Политруку было поручено распределить пополнение, артиллеристу самому определить место для сорокопяток. 38-ми миллиметровку решили откатить чуть вглубь, спрятать под одним из склонов, как резерв, если кто все-таки прорвется через их позиции. Старлей предложил, если до ночи продержимся, два ствола ночью перекатить из-за высоток и поставить засаду в низине, замаскировать хорошенько, окопать, а то немцы издалека танками обстреливают, а пугануть их нечем.
***
Спустя 40 минут вновь прибывшее пополнение начало копать себе окопы, а те, кто держался здесь с ночи, готовить запасные позиции. Теперь никто не ворчал, все прекрасно понимали, что приказ коменданта во благо. А вновь прибывшие смотрели на защитников этих высоток с почитанием, уважением и даже какой-то завистью. Несмотря на то, что и одни и другие были примерно одного возраста, но у тех, кто пережил эти несколько часов в обороне, под постоянным обстрелом, видевшие смерть своих товарищей, казалось, пережили каждый час боя за год. И потому те, кто еще вчера были двадцатилетними пацанами, превратились в мужчин, физиологически того же возраста, но морально, лет на десять старше себя вчерашних.
Середа обходил позиции, общался с красноармейцами. Кого-то он знал с прошлого года, кто-то служит чуть больше месяца. Бойцы верили ему. Беззаветно верили. Те, кто прибыл с пополнением, рассказали во что превратилась территория их отряда, про колоны бегущих местных, про панику среди гражданских и некоторых командиров. А здесь было все понятно – вот командир. И он точно знает, как противостоять немчуре, противнику серьезному и обученному – все своими глазами в том убедились.

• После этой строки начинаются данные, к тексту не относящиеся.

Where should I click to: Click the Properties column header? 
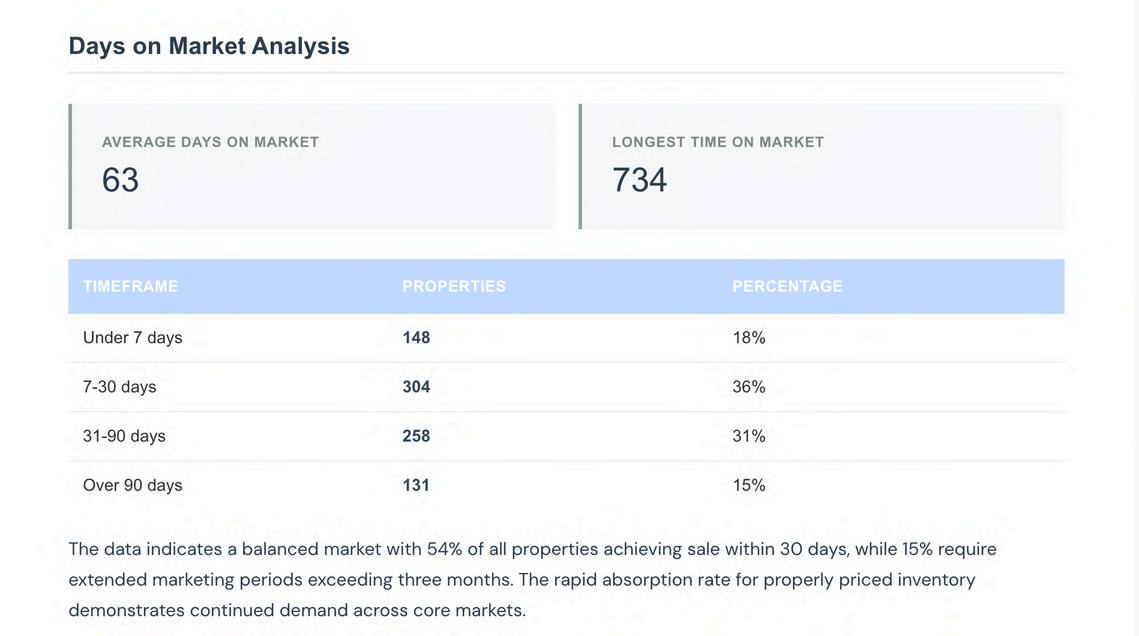click(454, 286)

Ему верили все. Кроме него самого. Оба штурма высоток казались цепью удивительных совпадений – ему повезло со старлеем-артиллеристом, с политруком, который понимает его без слов и действует правильно, безошибочно, с бойцами, которые верят отцам-командирам и действуют слаженно, уверенно, четко выполняя поставленные задачи и проявляя именно разумную инициативу. Середа чувствовал, что командовал ровно до начала штурма и после него, а в самом бою был каким-то сторонним наблюдателем, который не руководил подразделением, где каждый сам знал, что и когда от него требуется. Комендант постоянно ловил себя на мысли, что он учится – учится воевать. И учителя ему достались хорошие, отборные, злые, которые, в случае ошибки, вместо неуда в диплом, поставят штамп профнепригодности и в его жизнь, и, что куда важнее, в жизнь его подчиненных.

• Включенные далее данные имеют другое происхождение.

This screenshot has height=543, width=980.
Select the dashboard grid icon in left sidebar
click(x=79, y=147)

Так, за печальными мыслями, Середа подошел к артиллеристам:
– Старлей, ты в своем деле спец, но, может, получится одну сорокопятку припрятать за вот этим танком? Если хорошенько замаскируешь, подпустишь поближе, то потом прямой наводкой, да с близкого расстояния…

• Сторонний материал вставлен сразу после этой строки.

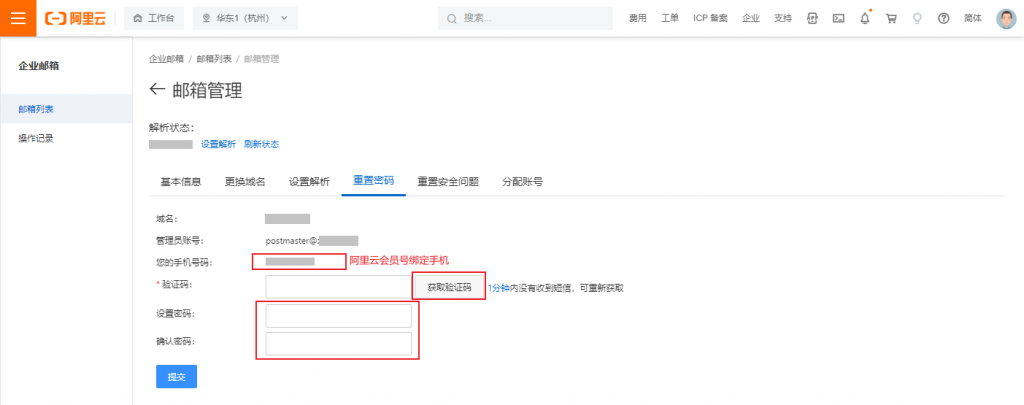The height and width of the screenshot is (405, 1024).
Task: Open the hamburger menu in the top-left
Action: coord(18,18)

В глазах артиллериста снова блеснул огонек:
– Сделаем, товарищ капитан. Хорошее место.
***
Немцы взяли передышку. Время пол первого, а от них ни слуху-ни духу. Может, пошли пробовать через другие заставы пробиваться? Горбатенко дал связь. Начштаба обещал к вечеру еще усилить людьми. Артиллерии не было. Несколько раз далеко на севере пролетал осиный рой – десятки немецких самолетов уходили на восток. Взрывов не было слышно. Значит, где-то далеко бомбят. И потом так же, судя по звуку, возвращались обратно. Возможно, где-то там, и были воздушные бои, им это было неизвестно.
Жарко. Комендант снял фуражку и вытер пот со лба. Со времени совещания, он обошел все позиции. Все осмотрел. Окопы и дзоты были подготовлены добротно. Намного качественнее тех, что возводили здесь ночью. Достал фляжку и собрался было возвращаться обратно, как на его высотке раздался взрыв, звук которого эхом прокатился по холмам. И тишина. Секунды три. Казалось, все замерло. Он так и застыл с фляжкой в руке. Еще один взрыв. И еще. Тут же раскаты стали доноситься со второго холма. Он мгновенно упал и пополз к ближайшему окопу. Обстрел все не прекращался.
Скатился вниз. Бойцы в касках прижались к стенке окопа. Их примеру последовал и Середа. А разрывы все гремели и гремели. Отовсюду. Казалось, снаряды падают на них прямо с небес. Несколько редких деревьев вырвало, буквально с корнем, а земля медленно, но верно превращалась в лунную поверхность. Несколько раз их осыпало землей с мелкими камнями. Костью в горле, вероятно, стали они этому немецкому батальону, раз на их горстку столько снарядов переводят.
Сколько ж идет обстрел? Пять минут? Десять? Пятнадцать? Уши заложило и слышать кого бы то ни было уже не представляется возможным. Только звон и новые раскаты.